Submitted to: International Aquatic Animal Health Symposium Proceedings
Publication Type: Abstract Only
Publication Acceptance Date: 6/30/2014
Publication Date: 8/31/2014
Citation: Xu, D., Shoemaker, C.A., Zhang, Q. 2014. Naturally infected catfish concurrently transmit Ichthyophthirius multifiliis and Edwardsiella ictaluri to naive catfish [abstract]. International Symposium on Aquatic Animal Health p. 188.

Interpretive Summary:

Technical Abstract: Bacterium Edwardsiella ictaluri and parasite Ichthyophthirius multifiliis (Ich) are two common pathogens of channel catfish (Ictalurus punctatus) which cause major losses to catfish aquaculture. There is limited information available whether fish naturally coinfected with Ich and E. ictaluri can concurrently transmit both pathogens to naive fish. The objective of this study was to expose naive catfish to naturally infected fish that carried Ich and E. ictaluri to provide clinical evidence for transmission of both pathogens. Three tanks of fish were exposed to naturally coinfected fish and two tanks were utilized as mock-infected controls in each of the two trials. In trial I, 34 out of 60 fish (56.7%) exposed to two infected fish per tank died at day one. All remaining fish (100%) died two days post exposure. Of the dead fish, all showed heavy Ich infection and E. ictaluri was isolated from the kidney of 50% of the dead catfish.
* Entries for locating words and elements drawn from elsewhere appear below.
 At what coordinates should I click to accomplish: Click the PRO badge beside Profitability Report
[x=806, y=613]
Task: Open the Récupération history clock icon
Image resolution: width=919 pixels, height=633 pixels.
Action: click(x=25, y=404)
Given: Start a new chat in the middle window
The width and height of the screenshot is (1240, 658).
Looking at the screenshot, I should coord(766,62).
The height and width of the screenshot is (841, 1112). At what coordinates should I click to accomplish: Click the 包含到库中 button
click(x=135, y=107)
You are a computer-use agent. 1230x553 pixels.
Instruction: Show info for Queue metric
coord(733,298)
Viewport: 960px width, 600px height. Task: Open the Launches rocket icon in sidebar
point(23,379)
In trial II, the cumulative mortality in fish exposed to 2 coinfected fish per tank was less than 20% during days 1-7 post exposure. Most of the fish died from 8 to 14 days post exposure to the coinfected fish. Ninety-six % of the fish were positive for both Ich and E. ictaluri in trial II. The results demonstrated that fish naturally coinfected with Ich and E. ictaluri could concomitantly transmit both pathogens to naive fish. In aquaculture management, precaution is needed to thoroughly examine fish prior to shipment or purchase to prevent the spread of aquatic animal pathogens.